If you’d like to visit a working distillery, there are half a dozen or so within easy striking distance from the capital, the nearest of which lies 19 miles to the East. Glenkinchie is just outside the village of Pencaitland, in the heart of East Lothian. If you’ve opted for a car hire in Edinburgh, then you should follow the A1 south from the city centre, or from its junction with the city bypass, and leave the A1 at Tranent or Macmerry, first following the signs for Pencaitland, and as you get to the village, for the distillery itself, two miles from the village. Glenkinchie is probably the most widely available of the lowland single malt whiskies, a group known generically as ‘The Lowland Ladies’.

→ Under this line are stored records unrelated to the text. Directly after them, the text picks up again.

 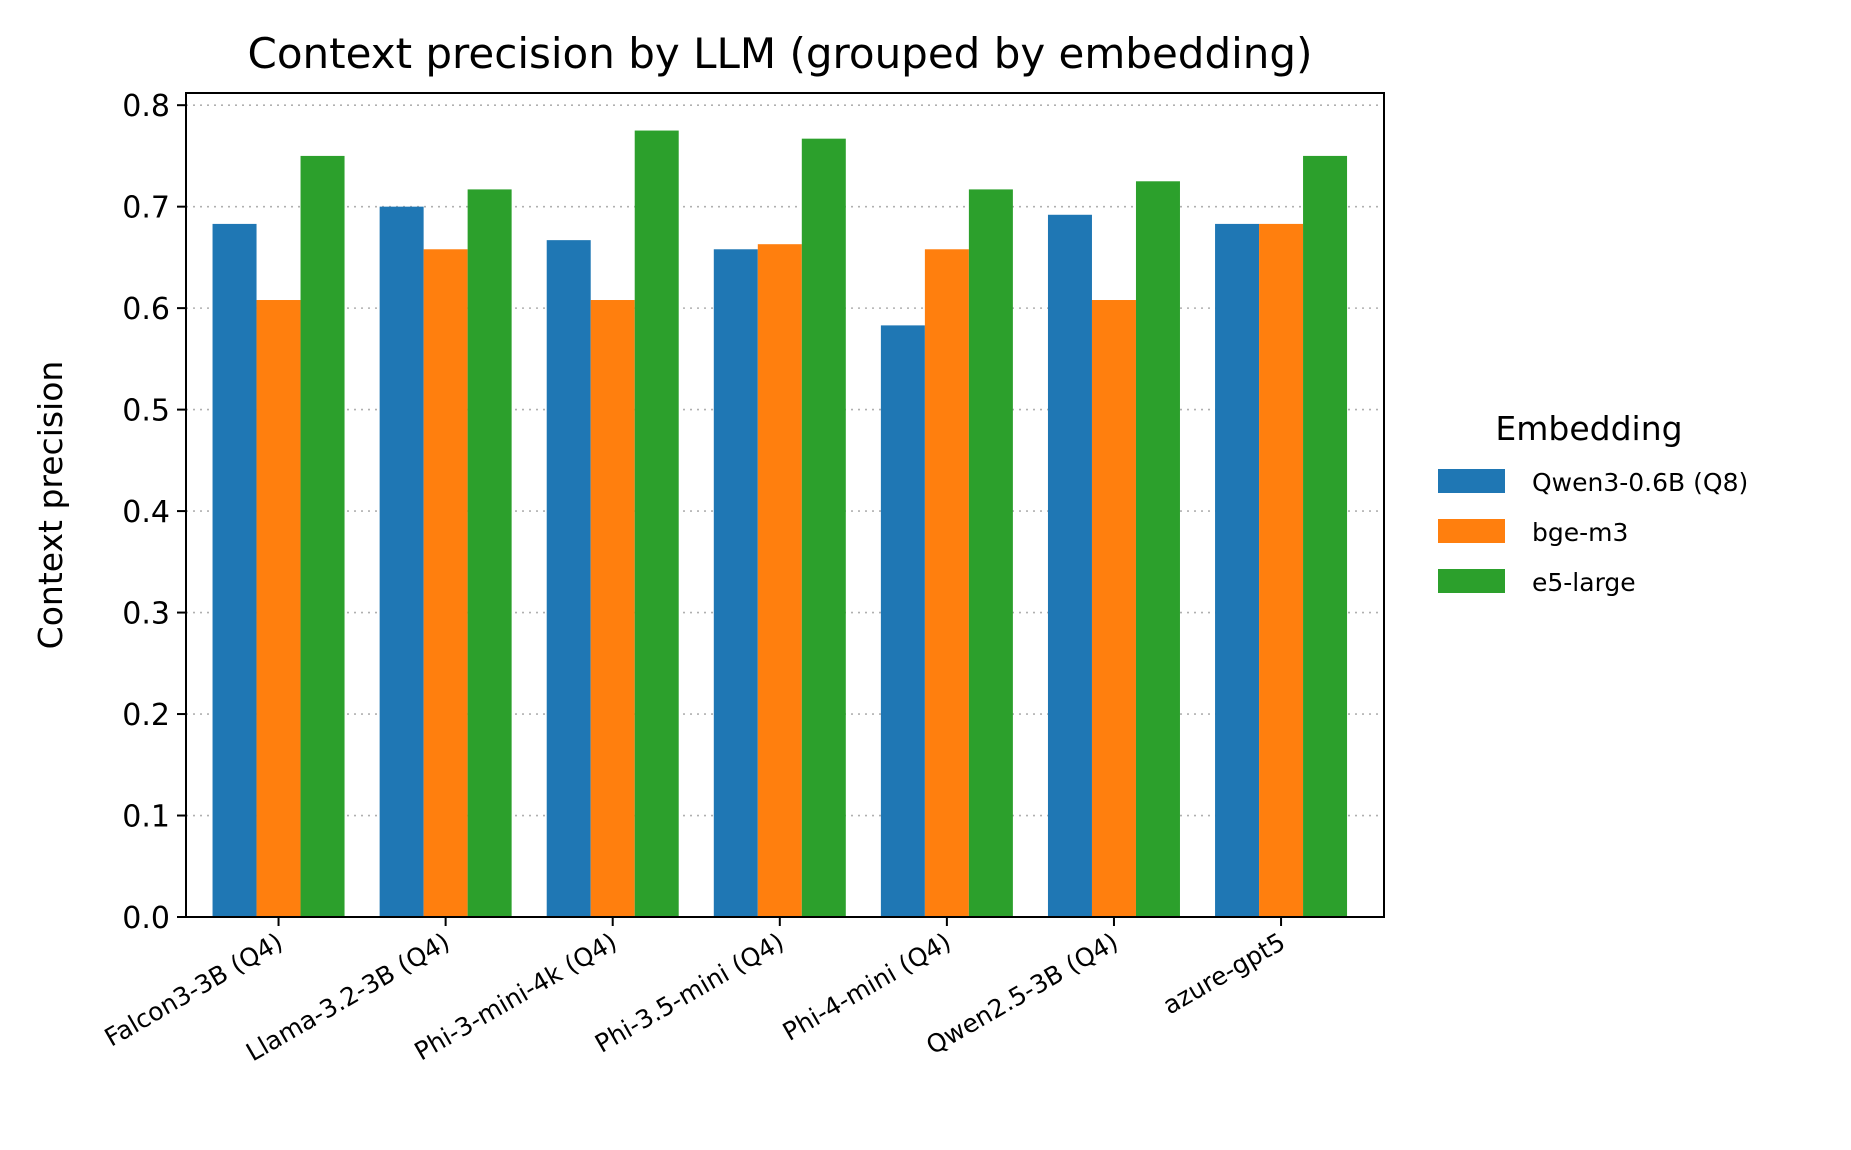 What do you see at coordinates (1238, 570) in the screenshot?
I see `bar-qwen3-0-6b-q8--6` at bounding box center [1238, 570].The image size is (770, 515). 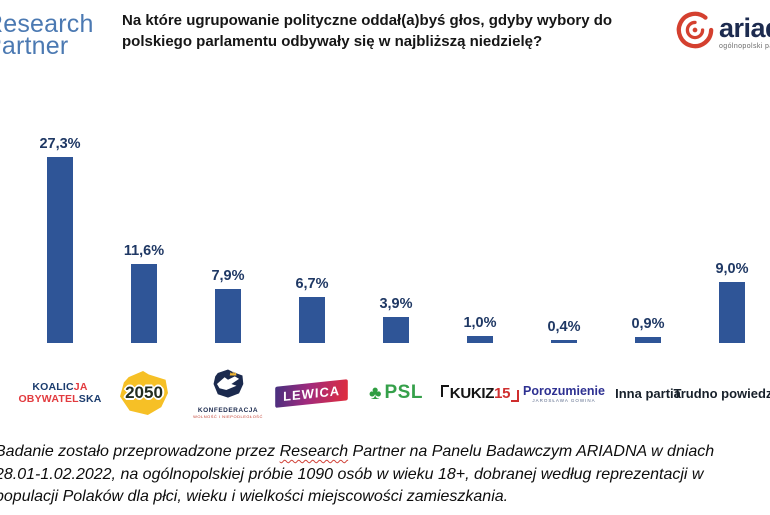 I want to click on ko-logo-text: KOALIC, so click(x=53, y=387).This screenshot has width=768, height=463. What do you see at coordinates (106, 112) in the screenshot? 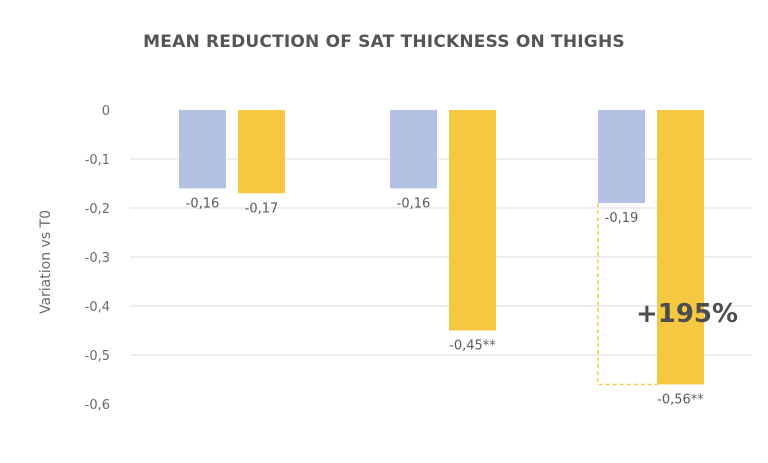
I see `y-tick-label: 0` at bounding box center [106, 112].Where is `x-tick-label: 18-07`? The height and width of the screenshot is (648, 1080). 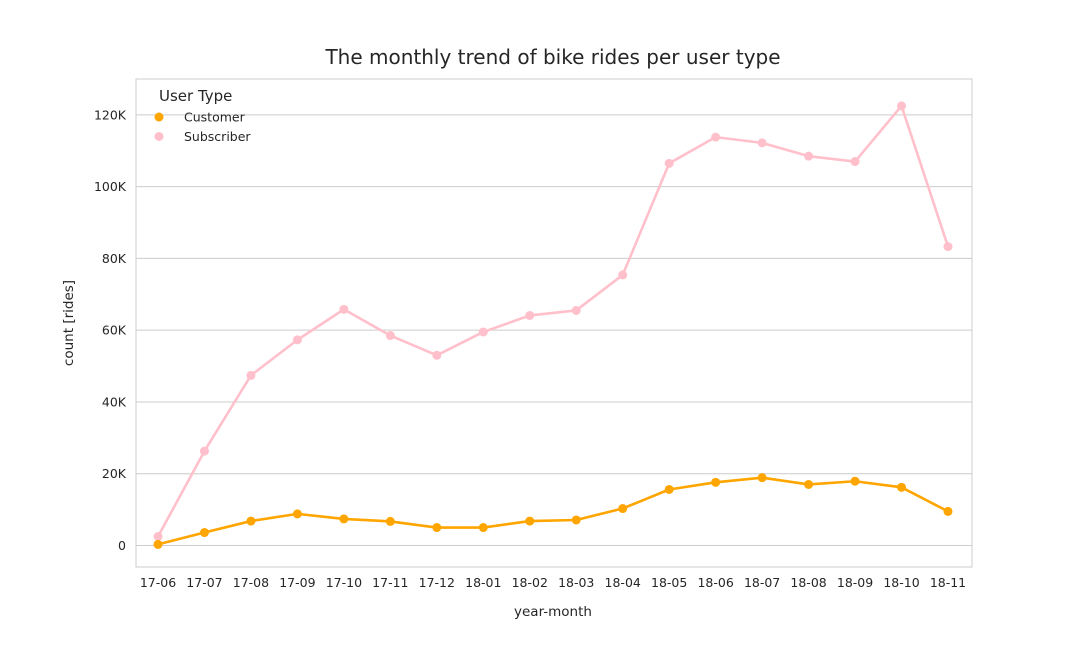
x-tick-label: 18-07 is located at coordinates (762, 582). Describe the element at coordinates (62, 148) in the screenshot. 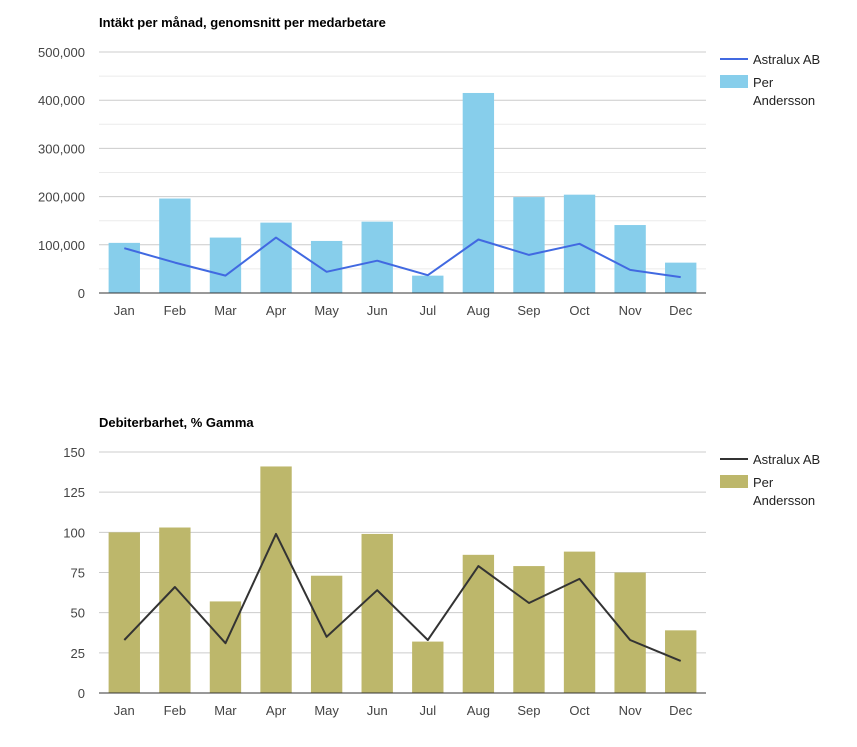

I see `y-tick-label: 300,000` at that location.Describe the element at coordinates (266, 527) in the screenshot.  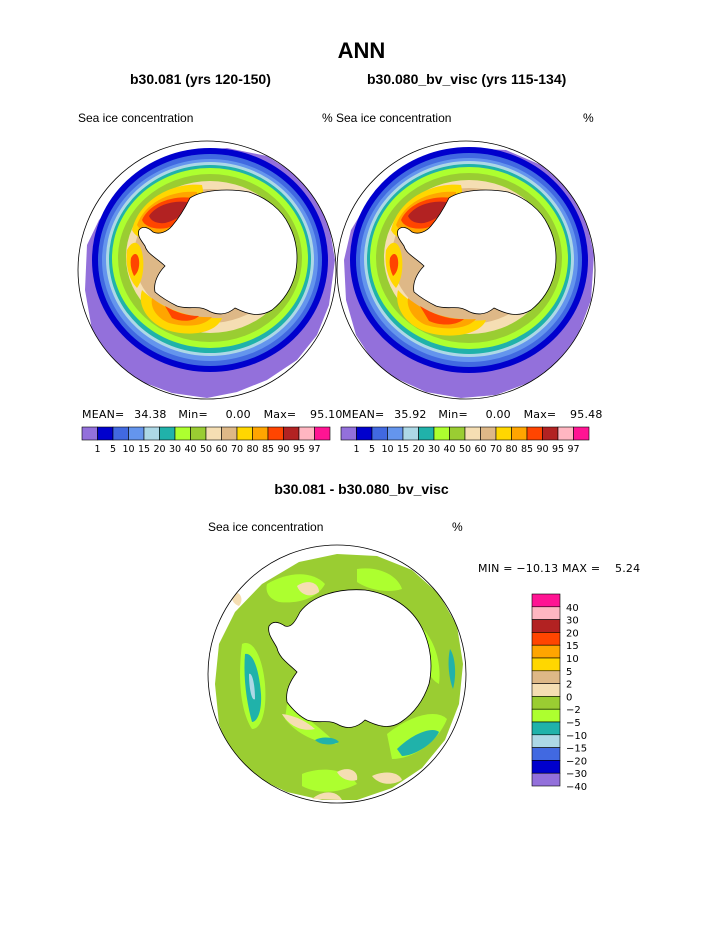
I see `diff-variable-label: Sea ice concentration` at that location.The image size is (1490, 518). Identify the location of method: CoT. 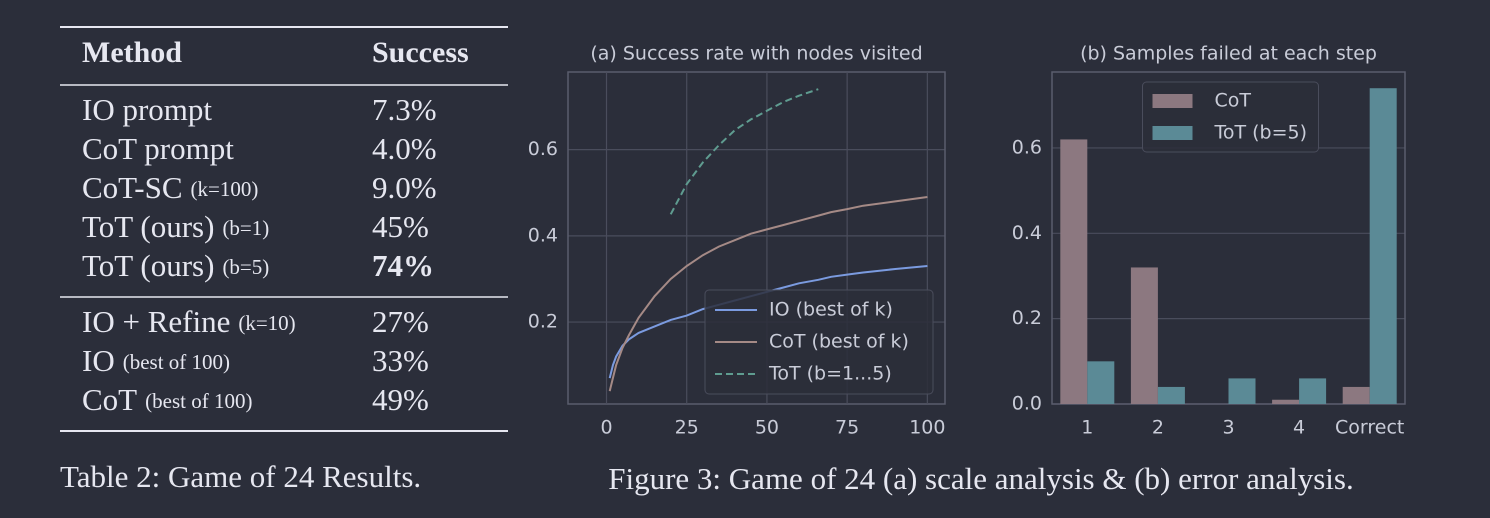
(110, 400).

On the far side of Glasgow lies the Auchentoshan distillery, near the Erskine Bridge, which should be reachable from Edinburgh in an hour or so. Auchentoshan is the only distillery in Scotland to triple-distill their product, a process which results in a light, smooth single malt.
In order to reach the next few distilleries, it’s necessary to head north over the Forth Road Bridge, and through Fife to Perthshire, where the Highlands and Lowlands meet. Tullibardine, in common with many other distilleries, offers tours and tutored tastings of varying durations and prices, and is unique in being part of a large retail complex, with stores onsite from the likes of Tiso and Baxter’s. It can be found just off the A9 at Blackford, roughly halfway between Perth and Stirling.
A short drive North to Crieff, and you can visit the oldest distillery in Scotland, Glenturret, home to The Famous Grouse Experience, operates a tour which introduces you to the Glenturret single malt, and to the country’s favourite blended whisky, locally called ‘Grouse’. Of course, there are many other distilleries farther north, and in other parts of the country, but many of these will be beyond the scope of a day trip from Edinburgh.
The capital has many public houses and other drinking establishments, in all quarters of the city. Many of these are staunchly traditional places, where a request for anything other than a pint (beer) or a dram (whisky) can draw quizzical looks from the bar staff, and sometimes the other customers. In the city centre, the visitor could perhaps start off at one of the city’s busiest drinking areas, the Grassmarket. One of the longest-established pubs here is The Last Drop, a characterful place with wooden beams, brick arches, and a back room decorated with a myriad of foreign banknotes. Back in the heart of the city, a number of chain-operated pubs such as Wetherspoons are springing up, but there’s still a good variety of traditional, locally-operated establishments tucked away in the side streets and off the beaten track.